Turn governed data into decisions through descriptive, diagnostic and predictive analytics tied to real business questions.
The business challenge
Many analytics efforts produce activity rather than impact. Dashboards multiply, numbers disagree, and leaders still rely on gut feel because they cannot tell which figure to trust or what action it implies.
The gap is usually not technology. It is the absence of agreed definitions, clear ownership of metrics and a link between what is measured and what is decided. Without that, analytics becomes reporting theatre rather than a driver of outcomes.
Our approach
We begin with the decisions. For each priority question we define the metric, the grain, the owner and the source of truth, so a number means the same thing everywhere and can be defended under scrutiny.
We then build the analytics in layers, from clean curated data to a governed metrics layer to the visualizations and models that consume it. This keeps logic in one place and prevents the same calculation being reimplemented differently in every report.
Capabilities
- Decision framing and metric definition with business owners
- Governed metrics layer and semantic models
- Descriptive and diagnostic analytics across domains
- Predictive and what if analysis where it changes decisions
- Self service analytics enablement for business teams
- Analytics quality, testing and documentation
How we deliver
- 01
Frame decisions
We identify the decisions and questions that matter most and define the metrics that answer them.
- 02
Define truth
We agree sources, grain and ownership for each metric so results are consistent and defensible.
- 03
Model the layer
We build a governed semantic and metrics layer so logic lives once and is reused everywhere.
- 04
Deliver insight
We build the analyses, models and visualizations that turn the metrics into answers.
- 05
Enable adoption
We train users, document definitions and establish ownership so the capability outlives the engagement.
Typical use cases
- Establishing a single agreed definition for core business metrics
- Building a metrics layer that feeds every reporting tool consistently
- Diagnosing the drivers behind a change in performance
- Providing predictive views such as demand or churn likelihood
- Enabling business teams to self serve within governed definitions
- Consolidating conflicting dashboards into one trusted set
Business impact
- Decisions backed by numbers leaders trust
- One definition of each metric across the enterprise
- Less time arguing about whose number is right
- Reusable logic through a governed metrics layer
- Faster answers to recurring business questions
- Analytics tied to outcomes rather than activity
Frequently asked questions
How is this different from business intelligence?

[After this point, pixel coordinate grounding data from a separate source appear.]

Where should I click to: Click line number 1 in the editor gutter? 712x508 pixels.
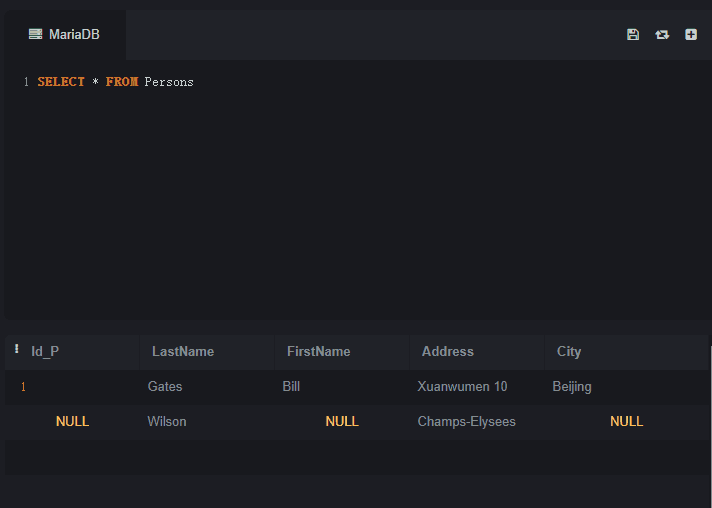(x=26, y=82)
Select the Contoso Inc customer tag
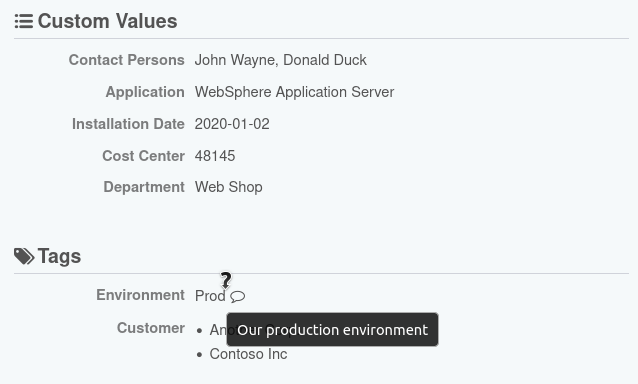638x384 pixels. click(248, 354)
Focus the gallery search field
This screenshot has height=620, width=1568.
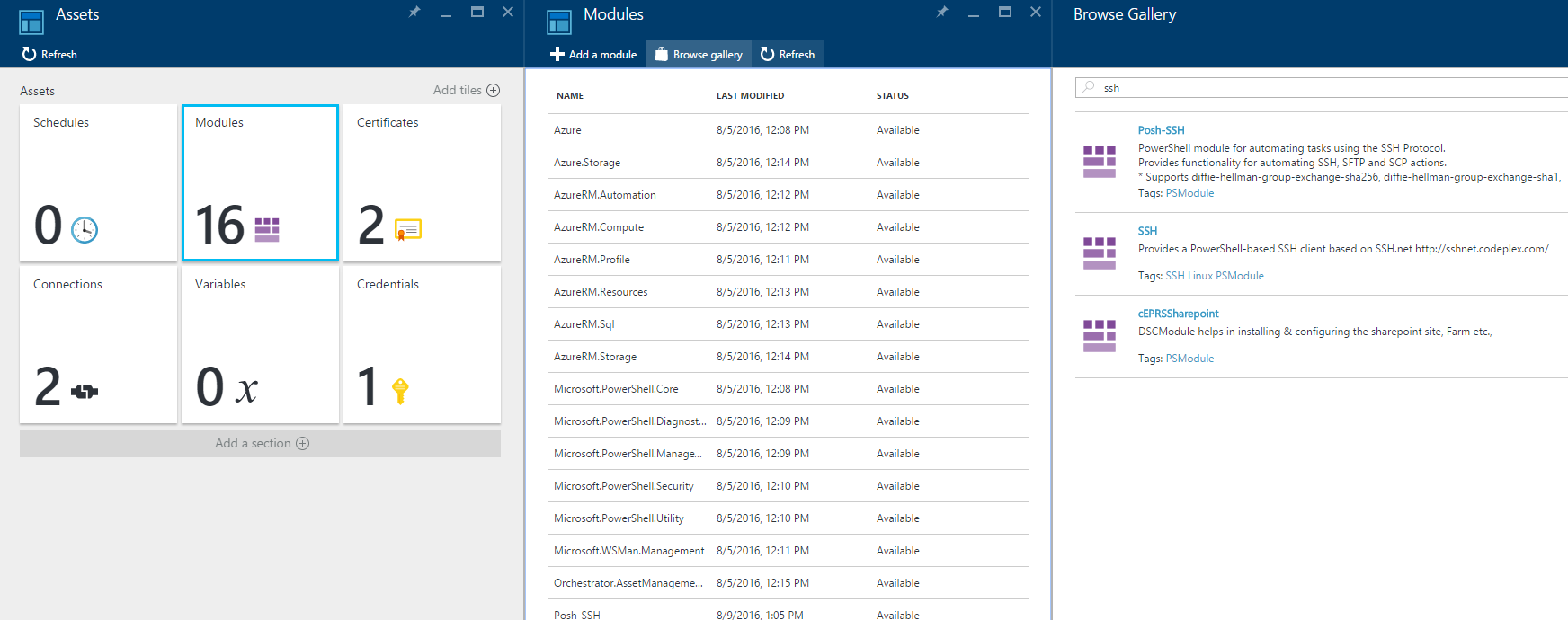(1331, 87)
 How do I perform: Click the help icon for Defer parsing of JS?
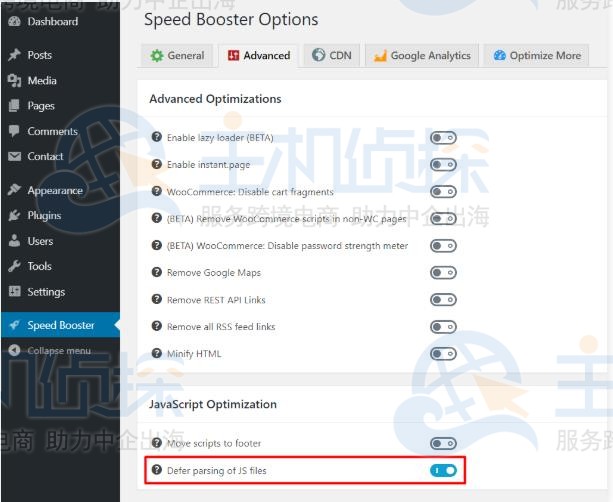tap(156, 470)
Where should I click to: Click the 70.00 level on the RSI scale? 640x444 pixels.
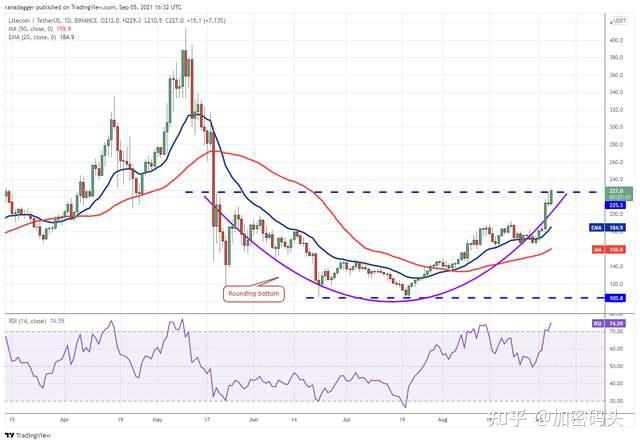pos(616,332)
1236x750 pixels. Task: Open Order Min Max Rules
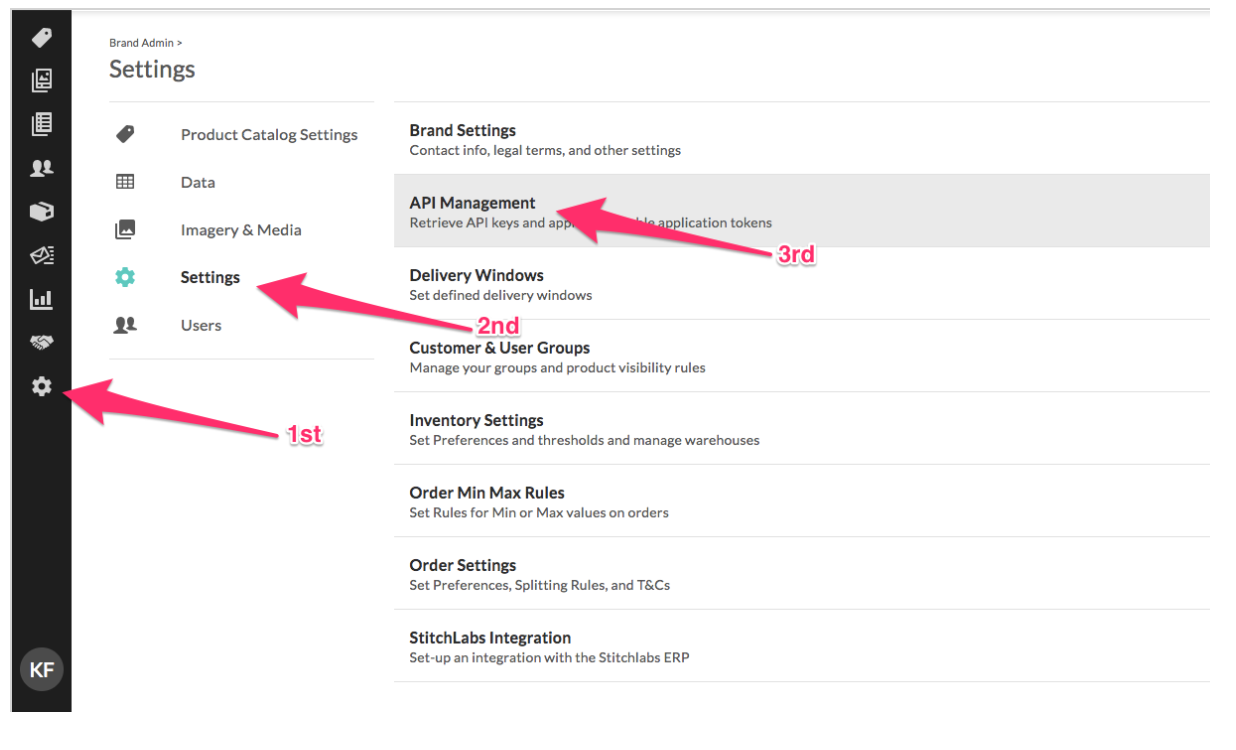(x=802, y=501)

Business intelligence focuses on dashboards and reporting. Analytics here is broader, covering metric definition, diagnostic and predictive analysis, and the semantic layer that keeps all of it consistent.
Why do our numbers never agree today?
Usually because the same metric is calculated differently in each tool. A governed metrics layer fixes this by defining the logic once and serving it everywhere.
Can business users serve themselves?
Yes, and we encourage it within governed definitions, so teams explore freely without reinventing or misstating core metrics.
Do you build predictive models here?
We include predictive and what if analysis where it changes a decision. Deeper model development sits in our machine learning service.